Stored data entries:
▼

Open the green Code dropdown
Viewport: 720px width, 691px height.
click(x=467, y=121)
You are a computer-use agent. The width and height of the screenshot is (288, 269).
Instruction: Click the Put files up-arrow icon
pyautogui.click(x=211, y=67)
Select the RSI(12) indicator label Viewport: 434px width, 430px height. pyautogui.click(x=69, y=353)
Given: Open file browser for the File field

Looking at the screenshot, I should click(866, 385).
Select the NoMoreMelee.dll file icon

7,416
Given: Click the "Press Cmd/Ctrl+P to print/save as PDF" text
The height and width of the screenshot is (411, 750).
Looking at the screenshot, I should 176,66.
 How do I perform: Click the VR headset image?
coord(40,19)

▲
▼

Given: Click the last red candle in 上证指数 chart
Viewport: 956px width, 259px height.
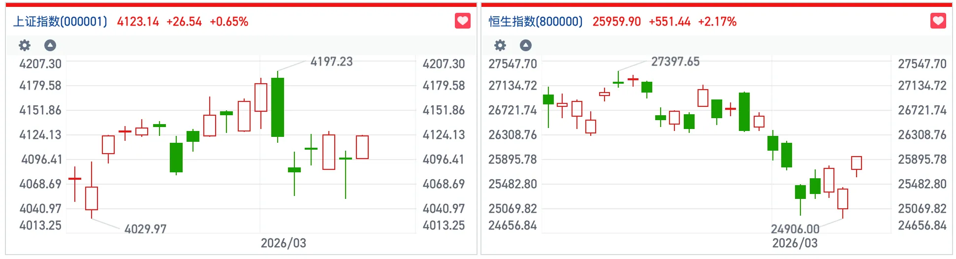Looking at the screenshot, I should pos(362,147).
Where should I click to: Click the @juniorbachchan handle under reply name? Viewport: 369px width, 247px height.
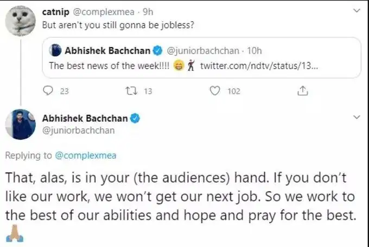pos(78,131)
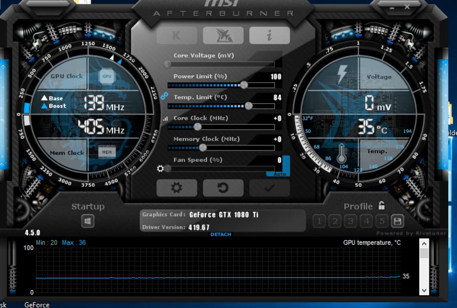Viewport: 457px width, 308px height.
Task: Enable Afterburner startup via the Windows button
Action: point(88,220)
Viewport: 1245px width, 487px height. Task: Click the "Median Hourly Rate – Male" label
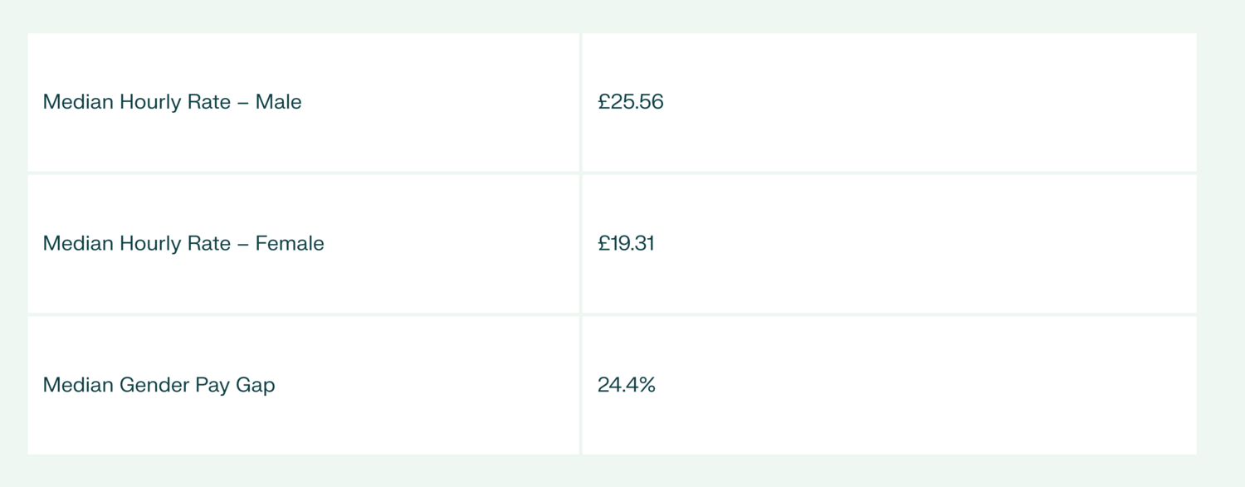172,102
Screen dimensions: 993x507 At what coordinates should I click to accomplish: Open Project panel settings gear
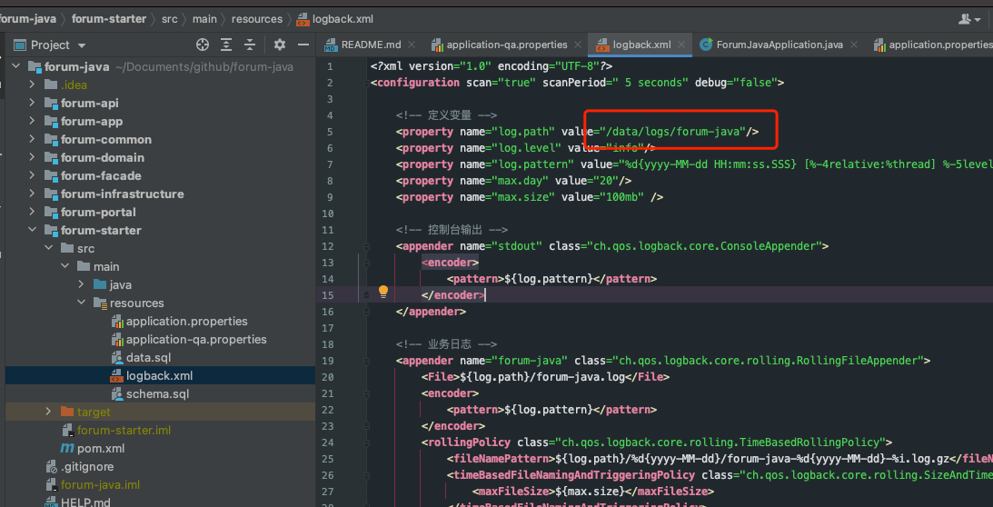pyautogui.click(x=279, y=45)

▲
▼

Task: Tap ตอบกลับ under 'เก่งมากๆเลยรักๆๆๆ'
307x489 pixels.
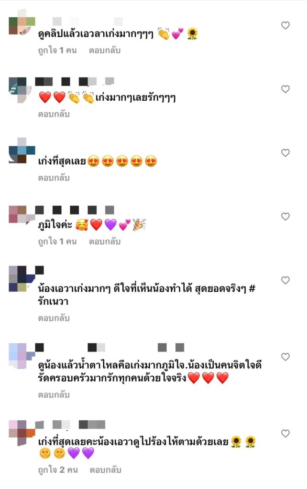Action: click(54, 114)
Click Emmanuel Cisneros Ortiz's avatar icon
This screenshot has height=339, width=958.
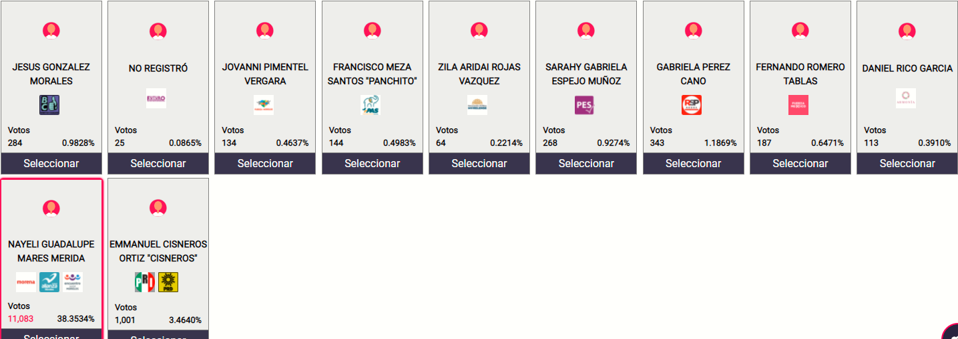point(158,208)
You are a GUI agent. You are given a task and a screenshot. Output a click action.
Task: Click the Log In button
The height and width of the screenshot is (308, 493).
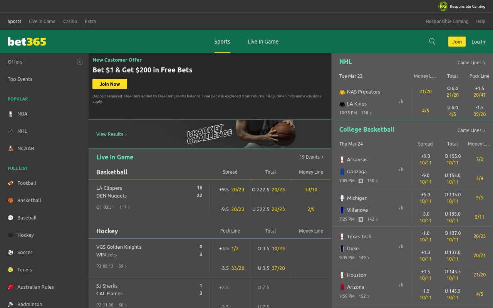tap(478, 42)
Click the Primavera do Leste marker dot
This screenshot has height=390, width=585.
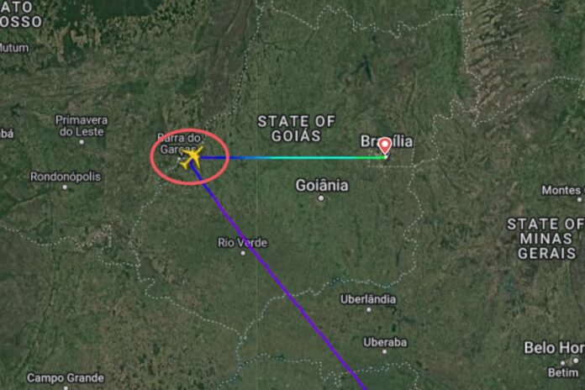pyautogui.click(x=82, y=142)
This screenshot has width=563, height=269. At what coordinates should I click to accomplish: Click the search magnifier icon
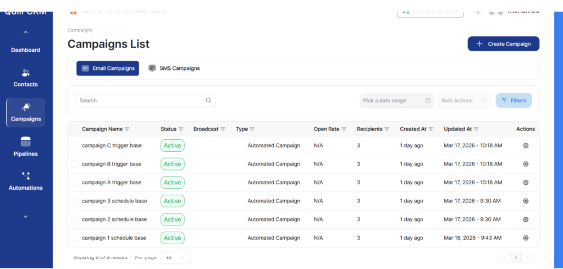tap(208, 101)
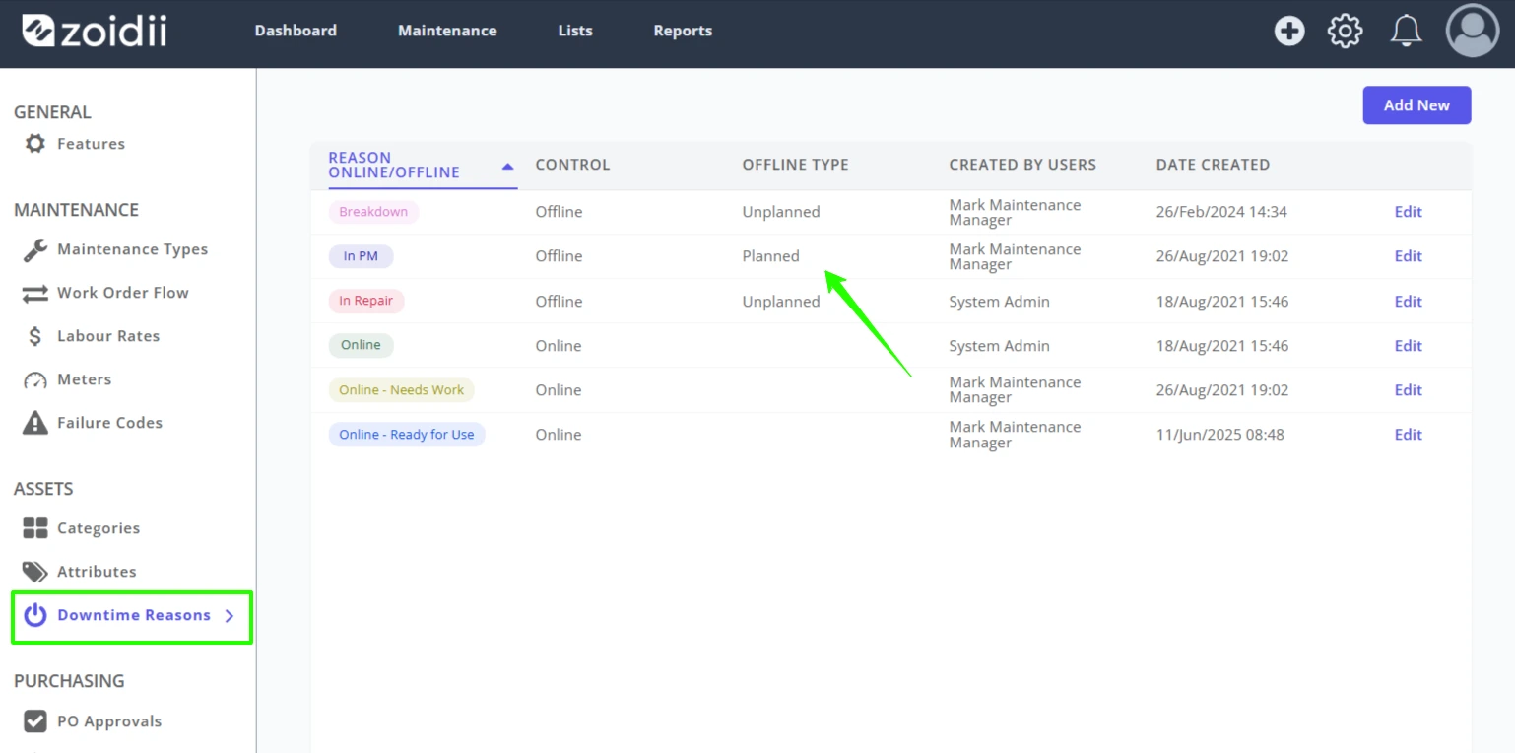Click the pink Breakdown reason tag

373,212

▲

_Description of the task_
Find the word "agent" in the entries above, then copy each line that holds it.

_Written response_
You are a computer-use agent. The width and height of the screenshot is (288, 269).
You are a GUI agent. You are given a task and a screenshot. Output a click action.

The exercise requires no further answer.